Word for word, reproduce each of the entries.

>>>

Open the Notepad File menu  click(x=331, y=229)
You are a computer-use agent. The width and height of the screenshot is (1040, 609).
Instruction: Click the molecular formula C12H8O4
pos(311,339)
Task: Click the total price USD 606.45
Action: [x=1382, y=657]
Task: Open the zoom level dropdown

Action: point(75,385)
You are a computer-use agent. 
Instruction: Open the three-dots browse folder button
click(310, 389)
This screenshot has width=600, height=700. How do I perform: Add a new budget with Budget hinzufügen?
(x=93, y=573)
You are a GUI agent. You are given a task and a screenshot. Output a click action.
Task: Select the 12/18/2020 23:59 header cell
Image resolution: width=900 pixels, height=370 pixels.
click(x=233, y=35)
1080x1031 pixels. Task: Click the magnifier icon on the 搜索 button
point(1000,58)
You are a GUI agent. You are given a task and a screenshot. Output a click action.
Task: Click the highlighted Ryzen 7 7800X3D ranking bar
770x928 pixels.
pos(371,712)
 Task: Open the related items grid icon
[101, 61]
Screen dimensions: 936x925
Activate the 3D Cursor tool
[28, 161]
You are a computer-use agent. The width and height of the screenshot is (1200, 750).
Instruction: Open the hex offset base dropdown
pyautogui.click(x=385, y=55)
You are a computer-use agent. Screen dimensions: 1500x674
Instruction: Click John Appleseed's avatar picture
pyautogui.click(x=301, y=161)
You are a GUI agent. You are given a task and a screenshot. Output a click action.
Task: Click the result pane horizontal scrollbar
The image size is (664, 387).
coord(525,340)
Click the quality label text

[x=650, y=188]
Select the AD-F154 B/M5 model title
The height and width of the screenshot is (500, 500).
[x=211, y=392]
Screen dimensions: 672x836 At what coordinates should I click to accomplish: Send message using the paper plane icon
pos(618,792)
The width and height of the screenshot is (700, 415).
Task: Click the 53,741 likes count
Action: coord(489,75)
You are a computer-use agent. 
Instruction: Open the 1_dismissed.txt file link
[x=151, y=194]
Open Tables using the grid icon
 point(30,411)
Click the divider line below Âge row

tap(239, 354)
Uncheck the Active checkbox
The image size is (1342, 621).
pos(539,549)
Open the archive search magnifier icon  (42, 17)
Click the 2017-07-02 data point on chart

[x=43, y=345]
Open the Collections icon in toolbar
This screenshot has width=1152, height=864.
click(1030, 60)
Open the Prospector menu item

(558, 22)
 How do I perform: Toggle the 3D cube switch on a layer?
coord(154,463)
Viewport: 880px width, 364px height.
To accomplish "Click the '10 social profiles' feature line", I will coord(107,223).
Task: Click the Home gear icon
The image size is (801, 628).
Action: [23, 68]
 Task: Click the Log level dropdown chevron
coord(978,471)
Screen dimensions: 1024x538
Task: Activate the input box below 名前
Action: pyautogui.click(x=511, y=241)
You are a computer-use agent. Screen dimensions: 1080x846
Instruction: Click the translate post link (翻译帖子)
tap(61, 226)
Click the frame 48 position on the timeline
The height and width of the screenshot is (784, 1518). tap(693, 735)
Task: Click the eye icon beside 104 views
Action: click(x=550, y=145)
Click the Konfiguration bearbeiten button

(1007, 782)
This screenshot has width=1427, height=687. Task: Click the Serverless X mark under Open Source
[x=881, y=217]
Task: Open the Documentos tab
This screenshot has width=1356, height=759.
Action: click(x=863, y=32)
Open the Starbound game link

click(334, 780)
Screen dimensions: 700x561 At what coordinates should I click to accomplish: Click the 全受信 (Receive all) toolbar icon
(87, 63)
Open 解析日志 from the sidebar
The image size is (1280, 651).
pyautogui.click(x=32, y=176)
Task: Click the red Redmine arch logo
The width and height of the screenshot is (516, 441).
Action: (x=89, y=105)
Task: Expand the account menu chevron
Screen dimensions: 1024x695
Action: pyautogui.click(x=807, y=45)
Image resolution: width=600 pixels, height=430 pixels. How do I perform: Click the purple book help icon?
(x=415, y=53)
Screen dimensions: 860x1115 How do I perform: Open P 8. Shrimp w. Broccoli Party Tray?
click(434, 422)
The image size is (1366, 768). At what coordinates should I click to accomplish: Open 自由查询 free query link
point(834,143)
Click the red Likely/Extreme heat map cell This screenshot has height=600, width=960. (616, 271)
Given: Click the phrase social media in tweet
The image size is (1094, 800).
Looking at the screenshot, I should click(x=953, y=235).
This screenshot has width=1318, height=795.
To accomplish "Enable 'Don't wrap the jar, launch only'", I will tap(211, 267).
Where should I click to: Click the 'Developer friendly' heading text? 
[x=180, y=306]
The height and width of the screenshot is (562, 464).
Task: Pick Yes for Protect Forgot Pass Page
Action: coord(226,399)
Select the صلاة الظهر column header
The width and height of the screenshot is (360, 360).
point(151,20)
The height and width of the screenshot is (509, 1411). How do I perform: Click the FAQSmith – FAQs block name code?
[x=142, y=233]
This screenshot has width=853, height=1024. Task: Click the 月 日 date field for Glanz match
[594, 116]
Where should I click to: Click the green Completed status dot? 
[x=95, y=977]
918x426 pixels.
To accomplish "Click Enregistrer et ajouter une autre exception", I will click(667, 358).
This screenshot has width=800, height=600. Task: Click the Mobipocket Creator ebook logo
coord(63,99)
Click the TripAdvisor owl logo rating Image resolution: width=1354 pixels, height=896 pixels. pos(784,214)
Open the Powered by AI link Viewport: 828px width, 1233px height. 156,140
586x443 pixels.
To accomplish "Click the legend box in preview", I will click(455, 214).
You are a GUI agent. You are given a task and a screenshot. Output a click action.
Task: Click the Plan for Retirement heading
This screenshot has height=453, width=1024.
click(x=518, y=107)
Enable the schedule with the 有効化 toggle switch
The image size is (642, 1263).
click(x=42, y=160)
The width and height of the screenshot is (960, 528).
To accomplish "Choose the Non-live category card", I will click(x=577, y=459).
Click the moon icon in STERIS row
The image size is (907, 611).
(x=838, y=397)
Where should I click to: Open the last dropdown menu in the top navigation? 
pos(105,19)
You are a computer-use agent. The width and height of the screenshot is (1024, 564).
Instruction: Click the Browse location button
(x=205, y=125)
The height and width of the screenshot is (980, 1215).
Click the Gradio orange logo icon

<<<

→ **OUTPUT FOR THIS TASK**
Open the Notepad File menu  click(x=331, y=229)
You are a computer-use agent. The width and height of the screenshot is (1040, 609).
Instruction: Click the molecular formula C12H8O4
pos(311,339)
Task: Click the total price USD 606.45
Action: [x=1382, y=657]
Task: Open the zoom level dropdown

Action: point(75,385)
You are a computer-use agent. 
Instruction: Open the three-dots browse folder button
click(310, 389)
This screenshot has width=600, height=700. How do I perform: Add a new budget with Budget hinzufügen?
(x=93, y=573)
You are a GUI agent. You are given a task and a screenshot. Output a click action.
Task: Select the 12/18/2020 23:59 header cell
Image resolution: width=900 pixels, height=370 pixels.
click(x=233, y=35)
1080x1031 pixels. Task: Click the magnifier icon on the 搜索 button
point(1000,58)
You are a GUI agent. You are given a task and a screenshot. Output a click action.
Task: Click the highlighted Ryzen 7 7800X3D ranking bar
770x928 pixels.
pos(371,712)
 Task: Open the related items grid icon
[101, 61]
Screen dimensions: 936x925
Activate the 3D Cursor tool
[28, 161]
You are a computer-use agent. The width and height of the screenshot is (1200, 750).
Instruction: Open the hex offset base dropdown
pyautogui.click(x=385, y=55)
You are a computer-use agent. Screen dimensions: 1500x674
Instruction: Click John Appleseed's avatar picture
pyautogui.click(x=301, y=161)
You are a GUI agent. You are given a task and a screenshot. Output a click action.
Task: Click the result pane horizontal scrollbar
The image size is (664, 387).
coord(525,340)
Click the quality label text

[x=650, y=188]
Select the AD-F154 B/M5 model title
The height and width of the screenshot is (500, 500).
[x=211, y=392]
Screen dimensions: 672x836 At what coordinates should I click to accomplish: Send message using the paper plane icon
pos(618,792)
The width and height of the screenshot is (700, 415).
Task: Click the 53,741 likes count
Action: coord(489,75)
You are a computer-use agent. 
Instruction: Open the 1_dismissed.txt file link
[x=151, y=194]
Open Tables using the grid icon
 point(30,411)
Click the divider line below Âge row

tap(239, 354)
Uncheck the Active checkbox
The image size is (1342, 621).
pos(539,549)
Open the archive search magnifier icon  (42, 17)
Click the 2017-07-02 data point on chart

[x=43, y=345]
Open the Collections icon in toolbar
This screenshot has width=1152, height=864.
click(1030, 60)
Open the Prospector menu item

(558, 22)
 How do I perform: Toggle the 3D cube switch on a layer?
coord(154,463)
Viewport: 880px width, 364px height.
To accomplish "Click the '10 social profiles' feature line", I will coord(107,223).
Task: Click the Home gear icon
The image size is (801, 628).
Action: [23, 68]
 Task: Click the Log level dropdown chevron
coord(978,471)
Screen dimensions: 1024x538
Task: Activate the input box below 名前
Action: pyautogui.click(x=511, y=241)
You are a computer-use agent. Screen dimensions: 1080x846
Instruction: Click the translate post link (翻译帖子)
tap(61, 226)
Click the frame 48 position on the timeline
The height and width of the screenshot is (784, 1518). tap(693, 735)
Task: Click the eye icon beside 104 views
Action: click(x=550, y=145)
Click the Konfiguration bearbeiten button

(1007, 782)
This screenshot has width=1427, height=687. Task: Click the Serverless X mark under Open Source
[x=881, y=217]
Task: Open the Documentos tab
This screenshot has width=1356, height=759.
Action: click(x=863, y=32)
Open the Starbound game link

click(334, 780)
Screen dimensions: 700x561 At what coordinates should I click to accomplish: Click the 全受信 (Receive all) toolbar icon
(87, 63)
Open 解析日志 from the sidebar
The image size is (1280, 651).
pyautogui.click(x=32, y=176)
Task: Click the red Redmine arch logo
The width and height of the screenshot is (516, 441).
Action: (x=89, y=105)
Task: Expand the account menu chevron
Screen dimensions: 1024x695
Action: pyautogui.click(x=807, y=45)
Image resolution: width=600 pixels, height=430 pixels. How do I perform: Click the purple book help icon?
(x=415, y=53)
Screen dimensions: 860x1115 How do I perform: Open P 8. Shrimp w. Broccoli Party Tray?
click(434, 422)
The image size is (1366, 768). At what coordinates should I click to accomplish: Open 自由查询 free query link
point(834,143)
Click the red Likely/Extreme heat map cell This screenshot has height=600, width=960. (616, 271)
Given: Click the phrase social media in tweet
The image size is (1094, 800).
Looking at the screenshot, I should click(x=953, y=235).
This screenshot has width=1318, height=795.
To accomplish "Enable 'Don't wrap the jar, launch only'", I will tap(211, 267).
Where should I click to: Click the 'Developer friendly' heading text? 
[x=180, y=306]
The height and width of the screenshot is (562, 464).
Task: Pick Yes for Protect Forgot Pass Page
Action: coord(226,399)
Select the صلاة الظهر column header
The width and height of the screenshot is (360, 360).
point(151,20)
The height and width of the screenshot is (509, 1411). How do I perform: Click the FAQSmith – FAQs block name code?
[x=142, y=233]
This screenshot has width=853, height=1024. Task: Click the 月 日 date field for Glanz match
[594, 116]
Where should I click to: Click the green Completed status dot? 
[x=95, y=977]
918x426 pixels.
To accomplish "Click Enregistrer et ajouter une autre exception", I will click(667, 358).
This screenshot has width=800, height=600. Task: Click the Mobipocket Creator ebook logo
coord(63,99)
Click the TripAdvisor owl logo rating Image resolution: width=1354 pixels, height=896 pixels. pos(784,214)
Open the Powered by AI link Viewport: 828px width, 1233px height. 156,140
586x443 pixels.
To accomplish "Click the legend box in preview", I will click(455, 214).
You are a GUI agent. You are given a task and a screenshot. Output a click action.
Task: Click the Plan for Retirement heading
This screenshot has height=453, width=1024.
click(x=518, y=107)
Enable the schedule with the 有効化 toggle switch
The image size is (642, 1263).
click(x=42, y=160)
The width and height of the screenshot is (960, 528).
To accomplish "Choose the Non-live category card", I will click(x=577, y=459).
Click the moon icon in STERIS row
The image size is (907, 611).
(x=838, y=397)
Where should I click to: Open the last dropdown menu in the top navigation? 
pos(105,19)
You are a computer-use agent. The width and height of the screenshot is (1024, 564).
Instruction: Click the Browse location button
(x=205, y=125)
The height and width of the screenshot is (980, 1215).
Click the Gradio orange logo icon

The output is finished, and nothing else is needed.